## Tasks to complete
**1)** Reproduce the passage on exercise-induced bronchospasm, starting with "What is the" and going on through "result in symptoms.".
**2)** Proceed with the passage on exercise-induced bronchospasm in children from the point where it stops.

What is the optimal means of preventing exercise-induced bronchospasm in children with asthma?
Exercise-induced bronchospasm (also called exercise-induced asthma or exercise-induced bronchoconstriction) occurs in as many as 90% of patients with asthma and in 40% of those with allergic rhinitis. However, about 9% of patients with exercise-induced bronchospasm have no history of asthma or allergy.1 Bronchospasm generally begins 10 to 15 minutes after the start of exercise and peaks 8 to 15 minutes after the exertion ends. The episode usually concludes about an hour later. Typical symptoms include shortness of breath, cough, chest tightness, and wheezing. In children with severe asthma, even slight exertion may result in symptoms.
The best way to prevent exercise-induced bronchospasm is to have the patient use an inhaled bronchodilator before exercise. Unlike exposure to allergens, exercise does not provoke long-term airflow limitation. Thus, exercise-induced bronchospasm can usually be treated prophylactically. In some children, exercise-induced bronchospasm reflects poorly controlled asthma. Such children will benefit from more aggressive management of their underlying disease. Most asthma medications—both short- and long-acting—will suppress bronchospasm if taken before exercise.

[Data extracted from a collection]
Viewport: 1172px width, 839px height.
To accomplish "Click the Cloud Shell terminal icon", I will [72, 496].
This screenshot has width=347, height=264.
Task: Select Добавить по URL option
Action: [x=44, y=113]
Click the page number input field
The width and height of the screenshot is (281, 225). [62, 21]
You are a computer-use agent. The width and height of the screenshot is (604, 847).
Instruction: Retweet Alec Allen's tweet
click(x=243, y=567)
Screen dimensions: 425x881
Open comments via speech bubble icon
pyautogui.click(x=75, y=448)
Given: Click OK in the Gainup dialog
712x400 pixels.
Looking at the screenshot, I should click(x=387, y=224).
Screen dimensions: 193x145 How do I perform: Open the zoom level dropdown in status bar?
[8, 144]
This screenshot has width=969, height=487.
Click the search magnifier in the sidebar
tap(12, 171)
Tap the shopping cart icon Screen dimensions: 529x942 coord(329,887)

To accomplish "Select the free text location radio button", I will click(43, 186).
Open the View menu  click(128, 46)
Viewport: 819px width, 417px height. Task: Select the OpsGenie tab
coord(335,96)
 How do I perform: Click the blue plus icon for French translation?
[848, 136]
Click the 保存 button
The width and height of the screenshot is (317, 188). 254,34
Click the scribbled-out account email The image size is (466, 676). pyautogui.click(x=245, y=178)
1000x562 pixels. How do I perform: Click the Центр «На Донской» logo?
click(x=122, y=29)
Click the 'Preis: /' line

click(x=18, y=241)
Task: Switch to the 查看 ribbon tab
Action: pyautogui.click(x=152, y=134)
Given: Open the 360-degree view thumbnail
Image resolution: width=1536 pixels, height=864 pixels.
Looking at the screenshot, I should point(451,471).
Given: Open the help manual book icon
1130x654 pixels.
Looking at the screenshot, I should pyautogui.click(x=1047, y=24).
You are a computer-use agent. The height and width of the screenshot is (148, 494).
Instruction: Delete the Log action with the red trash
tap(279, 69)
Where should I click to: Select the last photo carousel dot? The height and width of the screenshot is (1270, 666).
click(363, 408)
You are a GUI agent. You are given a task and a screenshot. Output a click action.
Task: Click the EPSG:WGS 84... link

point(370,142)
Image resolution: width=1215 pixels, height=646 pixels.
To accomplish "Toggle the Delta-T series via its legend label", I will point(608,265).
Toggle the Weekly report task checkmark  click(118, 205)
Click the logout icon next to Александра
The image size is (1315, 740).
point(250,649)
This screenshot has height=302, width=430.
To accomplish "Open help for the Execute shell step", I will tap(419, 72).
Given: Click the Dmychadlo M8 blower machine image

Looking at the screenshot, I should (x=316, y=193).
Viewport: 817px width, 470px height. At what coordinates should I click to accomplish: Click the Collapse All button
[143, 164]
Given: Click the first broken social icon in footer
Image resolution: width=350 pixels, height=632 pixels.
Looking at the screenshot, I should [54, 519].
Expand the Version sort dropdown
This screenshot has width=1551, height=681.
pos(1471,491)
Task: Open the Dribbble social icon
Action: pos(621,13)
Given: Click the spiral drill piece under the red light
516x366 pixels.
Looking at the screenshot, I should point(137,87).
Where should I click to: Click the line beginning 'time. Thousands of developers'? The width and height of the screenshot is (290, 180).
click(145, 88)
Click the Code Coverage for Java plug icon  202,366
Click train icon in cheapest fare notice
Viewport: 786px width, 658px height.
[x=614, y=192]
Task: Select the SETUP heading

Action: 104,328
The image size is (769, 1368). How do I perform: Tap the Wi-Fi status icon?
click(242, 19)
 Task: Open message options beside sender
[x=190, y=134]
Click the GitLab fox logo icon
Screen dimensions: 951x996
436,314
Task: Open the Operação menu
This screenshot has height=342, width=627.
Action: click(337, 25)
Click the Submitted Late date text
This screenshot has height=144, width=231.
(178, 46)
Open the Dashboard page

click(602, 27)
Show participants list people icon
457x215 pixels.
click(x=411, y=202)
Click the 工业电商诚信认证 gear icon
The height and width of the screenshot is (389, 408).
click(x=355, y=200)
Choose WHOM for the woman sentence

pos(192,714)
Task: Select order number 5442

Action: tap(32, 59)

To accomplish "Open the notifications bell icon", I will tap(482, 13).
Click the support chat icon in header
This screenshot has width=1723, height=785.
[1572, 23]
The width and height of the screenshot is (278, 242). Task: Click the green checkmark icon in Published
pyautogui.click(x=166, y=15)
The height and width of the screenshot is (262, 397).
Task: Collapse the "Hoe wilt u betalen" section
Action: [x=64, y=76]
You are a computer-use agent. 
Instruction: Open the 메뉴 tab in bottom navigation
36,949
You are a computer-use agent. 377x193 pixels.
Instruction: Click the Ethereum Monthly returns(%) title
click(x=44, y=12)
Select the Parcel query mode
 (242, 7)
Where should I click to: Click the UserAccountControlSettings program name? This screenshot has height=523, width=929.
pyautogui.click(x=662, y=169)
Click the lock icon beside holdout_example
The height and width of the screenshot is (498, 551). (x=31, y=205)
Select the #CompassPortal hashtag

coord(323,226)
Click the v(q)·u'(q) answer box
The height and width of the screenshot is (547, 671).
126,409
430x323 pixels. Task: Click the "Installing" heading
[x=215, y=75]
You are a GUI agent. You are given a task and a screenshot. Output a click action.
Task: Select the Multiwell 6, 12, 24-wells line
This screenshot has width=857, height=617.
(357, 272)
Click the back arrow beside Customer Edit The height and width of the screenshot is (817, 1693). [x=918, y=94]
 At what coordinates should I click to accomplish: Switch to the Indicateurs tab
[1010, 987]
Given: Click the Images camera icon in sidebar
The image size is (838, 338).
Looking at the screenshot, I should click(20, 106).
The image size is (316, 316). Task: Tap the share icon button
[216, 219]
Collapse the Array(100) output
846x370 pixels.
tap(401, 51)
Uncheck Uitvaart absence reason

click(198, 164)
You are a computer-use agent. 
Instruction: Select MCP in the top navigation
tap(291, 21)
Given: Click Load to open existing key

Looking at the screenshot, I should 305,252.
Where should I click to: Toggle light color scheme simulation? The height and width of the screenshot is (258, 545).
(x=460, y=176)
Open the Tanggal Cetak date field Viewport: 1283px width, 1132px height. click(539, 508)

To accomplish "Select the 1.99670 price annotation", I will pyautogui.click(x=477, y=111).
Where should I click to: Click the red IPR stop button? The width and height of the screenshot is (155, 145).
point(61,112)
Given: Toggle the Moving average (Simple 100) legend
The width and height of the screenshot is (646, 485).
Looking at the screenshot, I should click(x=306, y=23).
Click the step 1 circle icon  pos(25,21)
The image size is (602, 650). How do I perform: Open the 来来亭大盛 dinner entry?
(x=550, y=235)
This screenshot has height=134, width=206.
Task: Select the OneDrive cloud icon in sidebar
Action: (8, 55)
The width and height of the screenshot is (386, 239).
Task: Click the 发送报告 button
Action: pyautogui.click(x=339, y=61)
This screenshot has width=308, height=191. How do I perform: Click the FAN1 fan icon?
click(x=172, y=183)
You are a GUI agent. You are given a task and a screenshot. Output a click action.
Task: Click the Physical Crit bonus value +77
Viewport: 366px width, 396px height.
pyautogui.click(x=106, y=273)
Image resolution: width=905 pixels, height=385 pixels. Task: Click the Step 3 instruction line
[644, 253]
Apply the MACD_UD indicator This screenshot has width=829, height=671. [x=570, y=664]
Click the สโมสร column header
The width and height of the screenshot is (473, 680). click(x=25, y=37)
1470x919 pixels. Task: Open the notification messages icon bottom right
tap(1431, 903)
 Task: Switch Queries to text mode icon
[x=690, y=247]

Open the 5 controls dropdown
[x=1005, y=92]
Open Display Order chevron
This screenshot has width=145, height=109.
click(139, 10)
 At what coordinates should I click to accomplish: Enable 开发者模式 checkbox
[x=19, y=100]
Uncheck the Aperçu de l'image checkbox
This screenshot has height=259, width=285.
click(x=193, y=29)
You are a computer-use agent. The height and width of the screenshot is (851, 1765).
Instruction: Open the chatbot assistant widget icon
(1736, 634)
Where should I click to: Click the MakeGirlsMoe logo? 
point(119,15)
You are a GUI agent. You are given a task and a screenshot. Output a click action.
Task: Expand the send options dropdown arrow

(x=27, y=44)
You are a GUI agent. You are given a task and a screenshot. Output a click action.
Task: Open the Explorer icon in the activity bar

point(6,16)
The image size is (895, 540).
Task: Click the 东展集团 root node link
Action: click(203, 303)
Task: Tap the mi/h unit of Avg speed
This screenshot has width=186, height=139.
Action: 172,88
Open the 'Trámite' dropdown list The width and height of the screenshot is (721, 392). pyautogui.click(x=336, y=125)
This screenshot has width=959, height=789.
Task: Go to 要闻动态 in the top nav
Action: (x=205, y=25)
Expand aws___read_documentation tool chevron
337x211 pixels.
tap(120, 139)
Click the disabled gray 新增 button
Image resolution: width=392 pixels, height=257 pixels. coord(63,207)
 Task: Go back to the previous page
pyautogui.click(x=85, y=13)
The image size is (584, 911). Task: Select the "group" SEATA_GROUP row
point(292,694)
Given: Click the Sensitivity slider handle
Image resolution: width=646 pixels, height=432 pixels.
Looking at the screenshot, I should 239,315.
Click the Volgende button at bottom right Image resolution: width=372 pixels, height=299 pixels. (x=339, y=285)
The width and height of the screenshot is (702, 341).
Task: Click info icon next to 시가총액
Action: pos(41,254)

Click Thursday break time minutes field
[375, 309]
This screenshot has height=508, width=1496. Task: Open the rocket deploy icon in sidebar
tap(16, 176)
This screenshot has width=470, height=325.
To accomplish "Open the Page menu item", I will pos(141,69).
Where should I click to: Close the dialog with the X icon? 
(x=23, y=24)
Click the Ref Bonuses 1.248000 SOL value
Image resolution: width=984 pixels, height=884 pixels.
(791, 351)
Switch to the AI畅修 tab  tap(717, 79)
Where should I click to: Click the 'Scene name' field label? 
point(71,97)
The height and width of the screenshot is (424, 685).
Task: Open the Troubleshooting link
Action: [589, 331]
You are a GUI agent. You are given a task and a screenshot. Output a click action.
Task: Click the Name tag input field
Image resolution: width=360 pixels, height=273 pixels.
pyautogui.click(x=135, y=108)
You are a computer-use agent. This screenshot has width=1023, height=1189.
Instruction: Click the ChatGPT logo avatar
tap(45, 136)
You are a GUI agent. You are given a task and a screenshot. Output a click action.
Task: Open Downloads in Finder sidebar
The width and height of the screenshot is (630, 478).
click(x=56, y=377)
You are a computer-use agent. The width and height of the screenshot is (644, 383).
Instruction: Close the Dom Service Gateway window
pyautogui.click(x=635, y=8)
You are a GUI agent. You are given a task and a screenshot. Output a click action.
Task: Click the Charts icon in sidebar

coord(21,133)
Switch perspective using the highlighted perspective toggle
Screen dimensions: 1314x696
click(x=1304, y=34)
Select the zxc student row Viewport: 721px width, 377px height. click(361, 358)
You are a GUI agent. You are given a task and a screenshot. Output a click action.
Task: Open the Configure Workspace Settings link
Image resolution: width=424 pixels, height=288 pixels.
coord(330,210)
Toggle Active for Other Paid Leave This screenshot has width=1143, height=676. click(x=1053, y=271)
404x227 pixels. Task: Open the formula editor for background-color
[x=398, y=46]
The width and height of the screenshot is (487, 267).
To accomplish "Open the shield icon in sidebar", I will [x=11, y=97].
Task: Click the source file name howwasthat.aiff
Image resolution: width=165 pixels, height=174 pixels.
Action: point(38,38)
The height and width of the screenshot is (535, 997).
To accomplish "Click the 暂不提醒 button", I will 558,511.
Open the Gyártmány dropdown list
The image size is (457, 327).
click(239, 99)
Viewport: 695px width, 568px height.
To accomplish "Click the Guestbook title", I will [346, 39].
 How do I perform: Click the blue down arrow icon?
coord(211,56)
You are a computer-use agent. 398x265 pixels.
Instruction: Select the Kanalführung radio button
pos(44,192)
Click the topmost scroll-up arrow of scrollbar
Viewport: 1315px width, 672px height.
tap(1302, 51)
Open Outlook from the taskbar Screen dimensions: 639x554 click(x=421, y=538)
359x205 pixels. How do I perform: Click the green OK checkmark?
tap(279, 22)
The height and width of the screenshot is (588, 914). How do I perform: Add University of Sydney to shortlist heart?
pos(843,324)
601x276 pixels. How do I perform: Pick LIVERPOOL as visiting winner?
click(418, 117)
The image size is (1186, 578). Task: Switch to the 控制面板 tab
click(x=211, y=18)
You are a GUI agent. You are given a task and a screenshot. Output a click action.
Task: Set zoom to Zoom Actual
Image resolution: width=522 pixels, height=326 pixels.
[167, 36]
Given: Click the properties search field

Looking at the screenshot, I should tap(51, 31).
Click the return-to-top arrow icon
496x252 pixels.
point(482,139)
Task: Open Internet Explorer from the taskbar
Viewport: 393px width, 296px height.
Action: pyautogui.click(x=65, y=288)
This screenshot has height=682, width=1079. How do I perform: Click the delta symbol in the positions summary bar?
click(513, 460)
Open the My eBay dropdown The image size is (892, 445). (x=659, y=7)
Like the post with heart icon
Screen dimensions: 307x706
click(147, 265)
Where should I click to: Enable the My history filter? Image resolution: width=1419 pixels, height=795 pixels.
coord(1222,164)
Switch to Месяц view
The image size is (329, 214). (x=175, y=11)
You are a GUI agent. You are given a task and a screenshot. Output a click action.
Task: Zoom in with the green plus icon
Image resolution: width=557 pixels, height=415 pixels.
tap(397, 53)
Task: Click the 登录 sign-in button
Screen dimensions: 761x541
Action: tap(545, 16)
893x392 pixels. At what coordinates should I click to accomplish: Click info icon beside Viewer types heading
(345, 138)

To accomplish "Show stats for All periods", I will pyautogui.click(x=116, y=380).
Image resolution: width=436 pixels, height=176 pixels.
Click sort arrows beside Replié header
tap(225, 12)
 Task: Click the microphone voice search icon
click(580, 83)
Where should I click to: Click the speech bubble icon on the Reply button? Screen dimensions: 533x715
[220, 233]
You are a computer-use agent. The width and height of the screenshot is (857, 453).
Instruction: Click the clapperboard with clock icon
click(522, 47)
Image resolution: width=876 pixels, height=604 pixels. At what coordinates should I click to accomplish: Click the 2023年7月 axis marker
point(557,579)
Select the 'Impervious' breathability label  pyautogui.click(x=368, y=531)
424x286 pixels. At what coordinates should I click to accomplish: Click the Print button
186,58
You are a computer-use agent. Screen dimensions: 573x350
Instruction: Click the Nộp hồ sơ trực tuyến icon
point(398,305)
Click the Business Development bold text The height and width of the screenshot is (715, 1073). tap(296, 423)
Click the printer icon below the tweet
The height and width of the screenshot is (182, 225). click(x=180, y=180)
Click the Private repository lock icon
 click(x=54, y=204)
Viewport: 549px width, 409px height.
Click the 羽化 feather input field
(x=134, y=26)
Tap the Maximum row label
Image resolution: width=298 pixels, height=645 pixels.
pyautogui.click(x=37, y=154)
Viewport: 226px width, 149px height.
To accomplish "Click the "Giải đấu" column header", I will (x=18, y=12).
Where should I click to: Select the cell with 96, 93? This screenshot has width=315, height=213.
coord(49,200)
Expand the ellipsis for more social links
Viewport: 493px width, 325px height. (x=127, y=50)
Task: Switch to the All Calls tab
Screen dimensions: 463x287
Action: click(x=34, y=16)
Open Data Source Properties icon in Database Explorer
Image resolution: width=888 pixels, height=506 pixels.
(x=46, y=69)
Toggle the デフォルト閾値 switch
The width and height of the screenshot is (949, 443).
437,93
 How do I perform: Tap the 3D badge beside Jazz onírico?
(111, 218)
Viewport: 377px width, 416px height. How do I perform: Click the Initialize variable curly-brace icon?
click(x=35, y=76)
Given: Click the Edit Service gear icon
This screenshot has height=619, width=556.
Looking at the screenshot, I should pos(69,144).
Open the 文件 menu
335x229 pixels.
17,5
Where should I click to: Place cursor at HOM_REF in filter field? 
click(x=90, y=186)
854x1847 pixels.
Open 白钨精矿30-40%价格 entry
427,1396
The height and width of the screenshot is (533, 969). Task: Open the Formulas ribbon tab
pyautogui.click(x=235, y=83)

## Outputs by task
**1)**
What is the optimal means of preventing exercise-induced bronchospasm in children with asthma?
Exercise-induced bronchospasm (also called exercise-induced asthma or exercise-induced bronchoconstriction) occurs in as many as 90% of patients with asthma and in 40% of those with allergic rhinitis. However, about 9% of patients with exercise-induced bronchospasm have no history of asthma or allergy.1 Bronchospasm generally begins 10 to 15 minutes after the start of exercise and peaks 8 to 15 minutes after the exertion ends. The episode usually concludes about an hour later. Typical symptoms include shortness of breath, cough, chest tightness, and wheezing. In children with severe asthma, even slight exertion may result in symptoms.

**2)**
Because children frequently engage in unplanned physical activity, it may be more practical (and thus effective) to give a long-acting agent, such as salmeterol or formoterol, at home early in the day than to rely on short-acting drugs that must be taken 15 minutes or so before exercise. Long-acting bronchodilators have been shown to protect against exercise-induced asthma for 9 hours.
—— Henry Milgrom, MD
Director, Ambulatory Pediatric Allergy Program
National Jewish Medical & Research Center
1. Milgrom H, Taussig LM. Keeping children with exercise-induced asthma active. Pediatrics. 1999;104:e38.